The landscape is changing a little; the heathland seems to be expanding pushing the hills and mountains further apart. The walking is pretty easy going; the single-track road gently rising and falling.
My thoughts drift back again to those that toiled before us and the idea of a relay race. We living today hold that baton and in our hands are the hopes of a thousand previous generations. That is one lot of responsibility. On good days I imagine that our generation will be the one that crosses the finishing line, bringing to an end a history of conflict, broken life’s and shattered dreams. On rubbish days I am scared that not only will we drop the baton but lose it altogether, condemning future generations to never ending heartbreak. To lift the mood, I decided to try and walk the rest of the way to Lairg in the historic footsteps of all the good people from the past that had left the world in better shape than they had found it.
The landscape is again changing, the more south and closer to Lairg, there is more evidence of land management taking place, there are more conifer plantations on the slopes to my left and on my right between the road I am walking on and the now much wider river Tirry the fields have become smaller, flatter and are now enclosed with dry stone walls rather than wire fencing.
I arrive in Lairg a little after three…I think the only footsteps I walked in were those of stray sheep and maybe one or two roe deer, so much for high ideas.
In Lairg I find a church and in doing so make contact with a Rev. Goskirk, again I explain the idea of the walk and again surprised by the generosity of people, the reverend takes me to a Bed and Breakfast and pays for me to stay. At six o’clock I am picked up and taken back to his home for a huge meal with his family and afterwards we sit in front of the family fireplace with map books open talking of past adventures.At a little after nine o’clock I am back at the Bed and Breakfast. I unpack a little, my sleeping bag is not quite as dry as I thought it was, I hang it over the radiator, plug my phone in, grab a shower, make a tea and climb into bed. The idea was to read a little… only I don’t… I am again thinking about what this walk is all about… as I have said I believe in essences people are good… only people believe in a lot of different things… to believe in something doesn’t make it true. There are people out there who believe the world is flat… sorry but it’s not. I guess this walk is about taking something I believe in and throwing it out there… for want of a better phrase ‘to walk the talk’.

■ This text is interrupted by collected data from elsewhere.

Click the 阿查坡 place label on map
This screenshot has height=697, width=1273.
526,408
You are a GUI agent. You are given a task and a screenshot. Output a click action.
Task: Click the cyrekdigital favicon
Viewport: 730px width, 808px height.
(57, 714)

I look up at the clock on the wall, it has just gone eleven and I suddenly realize that I am tired. I close the book I never read and put it on the bedside table alongside a cold half empty mug of tea, as I switch of the bedside light the night sky on the other side of the window becomes visible… and I feel gratitude… a good man has put a roof between me a billion stars and a grey sky… he didn’t have to… but he did… thank you Reverend Goskirk.